Harel would agree. He sees the advantage of being in Berlin, he said, "because I can approach the European market, and everything is accessible to me".

Perhaps as an added bonus, Harel finds that in Berlin, startup life can be a bit less frenetic than it is in Tel Aviv. "It's easier here to keep a life-work balance," he said.

Plus, because the cost of living in Berlin is relatively low, it can be much more affordable for cash-starved startups then expanding to another European startup ecosystem, such as London or Stockholm.

Conquering the German market

"We're now planning on conquering the German market," said Yonatan Zur, co-founder of Screemo, a startup that links advertising across large displays and smartphones.
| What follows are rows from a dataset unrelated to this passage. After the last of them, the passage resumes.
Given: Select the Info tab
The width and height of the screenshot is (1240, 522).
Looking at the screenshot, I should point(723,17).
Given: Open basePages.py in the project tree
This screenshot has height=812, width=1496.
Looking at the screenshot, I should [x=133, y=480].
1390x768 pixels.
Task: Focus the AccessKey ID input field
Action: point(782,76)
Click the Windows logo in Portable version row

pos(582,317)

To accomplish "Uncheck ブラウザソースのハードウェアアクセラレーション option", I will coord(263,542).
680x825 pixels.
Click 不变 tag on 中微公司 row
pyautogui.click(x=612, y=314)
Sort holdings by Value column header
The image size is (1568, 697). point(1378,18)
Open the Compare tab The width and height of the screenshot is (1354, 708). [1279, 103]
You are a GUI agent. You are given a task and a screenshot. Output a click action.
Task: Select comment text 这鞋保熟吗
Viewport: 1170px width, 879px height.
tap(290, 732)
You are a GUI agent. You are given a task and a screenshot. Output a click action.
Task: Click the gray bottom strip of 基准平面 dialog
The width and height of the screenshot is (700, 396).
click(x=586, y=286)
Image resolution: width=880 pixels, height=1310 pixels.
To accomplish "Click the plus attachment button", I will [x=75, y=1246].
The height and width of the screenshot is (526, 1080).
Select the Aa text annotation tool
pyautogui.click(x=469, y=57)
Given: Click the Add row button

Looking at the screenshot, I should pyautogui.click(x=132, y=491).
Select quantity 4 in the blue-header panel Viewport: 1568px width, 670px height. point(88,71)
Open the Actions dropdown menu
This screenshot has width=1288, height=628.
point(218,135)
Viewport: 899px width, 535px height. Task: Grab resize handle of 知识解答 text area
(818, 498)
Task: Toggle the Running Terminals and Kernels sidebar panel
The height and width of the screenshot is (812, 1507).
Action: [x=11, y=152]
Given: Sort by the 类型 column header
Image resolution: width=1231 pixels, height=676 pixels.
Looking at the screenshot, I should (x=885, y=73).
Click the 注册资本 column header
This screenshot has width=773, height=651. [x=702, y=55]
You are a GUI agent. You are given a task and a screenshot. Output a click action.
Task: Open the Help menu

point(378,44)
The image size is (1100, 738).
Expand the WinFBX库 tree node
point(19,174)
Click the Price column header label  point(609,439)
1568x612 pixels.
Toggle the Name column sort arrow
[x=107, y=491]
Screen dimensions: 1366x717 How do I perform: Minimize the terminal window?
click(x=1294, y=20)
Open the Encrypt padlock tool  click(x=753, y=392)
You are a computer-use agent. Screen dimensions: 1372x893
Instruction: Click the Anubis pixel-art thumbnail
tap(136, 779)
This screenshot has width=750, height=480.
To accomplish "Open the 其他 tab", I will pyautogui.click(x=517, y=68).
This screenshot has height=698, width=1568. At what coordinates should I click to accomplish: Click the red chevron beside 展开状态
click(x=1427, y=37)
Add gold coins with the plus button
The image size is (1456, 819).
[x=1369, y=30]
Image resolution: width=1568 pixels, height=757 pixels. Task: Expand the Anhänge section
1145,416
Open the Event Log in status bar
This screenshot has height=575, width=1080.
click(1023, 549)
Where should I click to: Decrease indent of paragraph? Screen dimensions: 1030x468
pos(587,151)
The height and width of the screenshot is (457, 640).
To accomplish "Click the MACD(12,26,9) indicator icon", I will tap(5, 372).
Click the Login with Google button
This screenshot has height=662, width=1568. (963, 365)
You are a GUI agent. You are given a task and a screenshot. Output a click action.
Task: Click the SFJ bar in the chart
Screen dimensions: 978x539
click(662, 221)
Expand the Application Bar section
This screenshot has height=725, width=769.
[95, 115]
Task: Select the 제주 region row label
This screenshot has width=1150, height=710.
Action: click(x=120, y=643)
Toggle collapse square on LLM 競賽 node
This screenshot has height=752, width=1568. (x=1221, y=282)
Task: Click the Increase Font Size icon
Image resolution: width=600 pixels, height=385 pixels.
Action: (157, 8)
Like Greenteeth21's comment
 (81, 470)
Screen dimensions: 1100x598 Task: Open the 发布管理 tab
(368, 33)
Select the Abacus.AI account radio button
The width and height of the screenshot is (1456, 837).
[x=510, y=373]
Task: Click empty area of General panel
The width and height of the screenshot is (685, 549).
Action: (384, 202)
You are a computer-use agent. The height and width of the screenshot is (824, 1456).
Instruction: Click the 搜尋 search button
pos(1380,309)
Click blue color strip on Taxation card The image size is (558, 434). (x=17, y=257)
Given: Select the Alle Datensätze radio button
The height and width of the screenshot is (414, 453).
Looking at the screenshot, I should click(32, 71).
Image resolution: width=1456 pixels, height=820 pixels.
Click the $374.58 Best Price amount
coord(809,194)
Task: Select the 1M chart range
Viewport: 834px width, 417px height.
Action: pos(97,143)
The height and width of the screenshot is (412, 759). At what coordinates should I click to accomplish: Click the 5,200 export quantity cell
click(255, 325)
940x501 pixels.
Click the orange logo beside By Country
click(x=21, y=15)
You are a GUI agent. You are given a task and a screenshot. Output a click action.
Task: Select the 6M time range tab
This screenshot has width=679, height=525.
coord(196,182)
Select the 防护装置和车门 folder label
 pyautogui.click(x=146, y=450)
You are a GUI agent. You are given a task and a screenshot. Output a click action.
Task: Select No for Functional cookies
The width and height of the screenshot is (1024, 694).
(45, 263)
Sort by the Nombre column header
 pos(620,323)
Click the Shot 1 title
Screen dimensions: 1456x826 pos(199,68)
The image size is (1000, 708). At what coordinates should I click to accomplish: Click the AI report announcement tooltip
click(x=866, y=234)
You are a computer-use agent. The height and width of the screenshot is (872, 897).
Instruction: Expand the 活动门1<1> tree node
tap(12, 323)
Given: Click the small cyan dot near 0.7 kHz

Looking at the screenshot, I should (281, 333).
Screemo was launched out of Tel Aviv, and is now participating in Deutsche Telekom's Fit4Europe program, which is part of the telco's Berlin-based hub:raum accelerator.

For Screemo, Zur sees Berlin as a great place from which to access a relatively untapped market. With a GDP of $3.4tr and some of the world's largest corporations, along with a huge range of small and medium enterprises — the Mittelstand — Germany's economy is the biggest in Europe, but one which many Israeli startups have traditionally tended to avoid.

"Germany is a very big market," Zur said, "but a lot of Israeli companies skip it, mostly because of the language."

For this, the Plug and Play accelerator has been an asset; the accelerator's staff has helped introduced Screemo to potential clients, easing communication.

Indeed, Harel, who participated in Axel Springer's Plug and Play accelerator earlier this year, advises startups who want to break into Berlin to find an accelerator early. "They'll get access to all the people they don't know yet," he said, "and it will open doors for them."

Beyond the language, Zur noted that for some Israelis, small business culture differences, such as how to dress when going to meetings in Germany, can be tricky, at least compared to the US. (Screemo is also working on developing a US presence as well.) "In the US, we know how to act; in Germany we're not sure about it," he said.

"The main issue is that there's not a lot of information in Israel regarding Germany from this point of view."

Even so, with the language and cultural differences notwithstanding, "we find it much easier to communicate with Germans, both on the personal level, and also when doing business," Zur said, "even though the cultures are quite different."

Specifically, Zur said that Germans are more likely to give honest feedback, in his experience.

"If they like something, we'll know it," he said. "If they don't like it, they'll tell us. In the US, it can be harder to read people."